Kening Caroline mengernyit, pandangannya pun beralih ke arah lain. "Saat Aku keluar dari rumah, Aku tidak melihat siapapun di sana. Aku pikir, Kau pergi karna ada urusan mendadak sehingga meninggalkanku," ujar Caroline, kembali membalas tatapan Brent.

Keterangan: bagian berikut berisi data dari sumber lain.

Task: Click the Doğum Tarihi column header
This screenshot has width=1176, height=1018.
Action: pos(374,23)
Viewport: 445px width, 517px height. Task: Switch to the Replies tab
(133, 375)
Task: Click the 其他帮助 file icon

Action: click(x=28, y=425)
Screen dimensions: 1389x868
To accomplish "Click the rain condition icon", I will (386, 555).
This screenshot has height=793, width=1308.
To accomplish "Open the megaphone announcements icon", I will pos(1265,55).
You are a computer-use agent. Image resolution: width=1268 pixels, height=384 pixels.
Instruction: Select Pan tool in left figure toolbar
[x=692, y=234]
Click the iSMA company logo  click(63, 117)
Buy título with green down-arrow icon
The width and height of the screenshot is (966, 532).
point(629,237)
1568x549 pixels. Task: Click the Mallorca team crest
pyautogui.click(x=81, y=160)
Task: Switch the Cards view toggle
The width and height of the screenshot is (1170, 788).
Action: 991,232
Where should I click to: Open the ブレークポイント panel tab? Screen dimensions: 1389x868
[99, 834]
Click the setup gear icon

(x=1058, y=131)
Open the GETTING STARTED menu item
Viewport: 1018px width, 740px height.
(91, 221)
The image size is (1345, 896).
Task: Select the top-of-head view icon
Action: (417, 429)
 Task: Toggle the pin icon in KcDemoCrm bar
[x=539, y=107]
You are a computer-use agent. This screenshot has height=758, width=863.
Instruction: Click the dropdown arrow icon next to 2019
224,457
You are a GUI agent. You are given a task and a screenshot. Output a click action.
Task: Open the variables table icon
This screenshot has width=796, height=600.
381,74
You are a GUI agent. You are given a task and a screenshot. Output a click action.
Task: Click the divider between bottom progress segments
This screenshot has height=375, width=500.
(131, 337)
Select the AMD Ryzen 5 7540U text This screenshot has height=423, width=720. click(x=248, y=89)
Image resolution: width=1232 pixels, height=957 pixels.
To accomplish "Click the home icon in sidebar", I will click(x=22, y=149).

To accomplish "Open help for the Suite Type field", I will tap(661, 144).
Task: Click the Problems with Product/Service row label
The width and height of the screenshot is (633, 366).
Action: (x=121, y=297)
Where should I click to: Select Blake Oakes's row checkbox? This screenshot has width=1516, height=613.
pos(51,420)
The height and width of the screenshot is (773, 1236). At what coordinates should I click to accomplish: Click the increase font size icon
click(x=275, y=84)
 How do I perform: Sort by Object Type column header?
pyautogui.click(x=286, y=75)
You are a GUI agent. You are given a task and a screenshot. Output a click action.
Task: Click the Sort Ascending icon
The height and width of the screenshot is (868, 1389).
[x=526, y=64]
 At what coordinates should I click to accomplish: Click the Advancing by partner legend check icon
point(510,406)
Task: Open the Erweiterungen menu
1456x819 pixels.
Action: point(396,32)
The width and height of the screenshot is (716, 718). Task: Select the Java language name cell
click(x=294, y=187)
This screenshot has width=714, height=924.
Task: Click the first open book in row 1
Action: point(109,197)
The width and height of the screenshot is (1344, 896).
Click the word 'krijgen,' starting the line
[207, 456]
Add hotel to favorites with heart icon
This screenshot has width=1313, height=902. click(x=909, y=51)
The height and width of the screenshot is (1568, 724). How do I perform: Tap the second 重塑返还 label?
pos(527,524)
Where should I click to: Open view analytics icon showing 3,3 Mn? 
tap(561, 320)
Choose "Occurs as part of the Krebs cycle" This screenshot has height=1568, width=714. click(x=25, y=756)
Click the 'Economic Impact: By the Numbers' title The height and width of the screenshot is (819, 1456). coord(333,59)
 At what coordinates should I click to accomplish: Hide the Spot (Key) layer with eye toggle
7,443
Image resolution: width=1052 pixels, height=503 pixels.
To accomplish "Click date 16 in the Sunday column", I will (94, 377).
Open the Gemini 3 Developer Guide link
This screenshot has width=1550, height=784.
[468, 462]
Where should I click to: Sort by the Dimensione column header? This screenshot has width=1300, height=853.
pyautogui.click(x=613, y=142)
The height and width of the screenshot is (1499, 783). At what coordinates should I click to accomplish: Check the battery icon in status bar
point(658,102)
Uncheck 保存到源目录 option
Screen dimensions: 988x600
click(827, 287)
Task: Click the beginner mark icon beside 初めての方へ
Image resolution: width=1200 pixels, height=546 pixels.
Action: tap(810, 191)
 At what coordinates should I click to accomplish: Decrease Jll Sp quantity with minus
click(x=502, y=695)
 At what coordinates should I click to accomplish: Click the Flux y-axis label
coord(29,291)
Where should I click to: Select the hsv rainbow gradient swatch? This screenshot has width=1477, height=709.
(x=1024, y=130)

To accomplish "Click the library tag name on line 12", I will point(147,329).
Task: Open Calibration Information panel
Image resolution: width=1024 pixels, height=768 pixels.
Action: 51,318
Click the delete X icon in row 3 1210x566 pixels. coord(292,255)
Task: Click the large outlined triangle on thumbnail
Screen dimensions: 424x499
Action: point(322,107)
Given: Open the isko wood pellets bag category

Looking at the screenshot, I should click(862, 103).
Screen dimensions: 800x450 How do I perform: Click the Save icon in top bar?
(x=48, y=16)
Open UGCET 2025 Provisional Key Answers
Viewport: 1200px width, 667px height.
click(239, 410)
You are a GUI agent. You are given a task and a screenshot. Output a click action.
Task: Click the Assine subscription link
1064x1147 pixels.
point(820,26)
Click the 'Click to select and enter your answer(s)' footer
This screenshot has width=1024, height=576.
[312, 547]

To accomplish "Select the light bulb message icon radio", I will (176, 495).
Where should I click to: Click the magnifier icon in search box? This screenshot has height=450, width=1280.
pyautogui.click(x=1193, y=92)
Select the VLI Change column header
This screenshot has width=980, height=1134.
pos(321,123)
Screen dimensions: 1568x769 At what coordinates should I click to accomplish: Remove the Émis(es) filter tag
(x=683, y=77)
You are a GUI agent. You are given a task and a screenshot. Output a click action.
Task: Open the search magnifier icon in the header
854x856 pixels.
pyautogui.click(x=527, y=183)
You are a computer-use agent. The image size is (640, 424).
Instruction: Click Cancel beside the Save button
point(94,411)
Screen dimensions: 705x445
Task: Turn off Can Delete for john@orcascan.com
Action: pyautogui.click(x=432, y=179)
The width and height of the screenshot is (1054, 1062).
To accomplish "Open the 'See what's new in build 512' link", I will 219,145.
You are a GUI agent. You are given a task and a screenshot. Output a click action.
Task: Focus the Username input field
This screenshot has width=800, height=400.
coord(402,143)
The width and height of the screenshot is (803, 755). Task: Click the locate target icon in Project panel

Brent sama-sama menatap Caroline dengan raut wajah heran. "Kau ... belum memiliki seorang kekasih, Line?"

Caroline tertawa kecil seraya memukul bahu Brent dengan asal. "Tentu saja tidak! Aku terlalu sibuk untuk memikirkan hal sejauh itu. Bahkan Aku juga sudah lupa rasanya jatuh cinta. Jadi bagaimana kau bisa bilang, bahwa Aku sudah mempunyai kekasih?" ujar Caroline di sela-sela tawanya.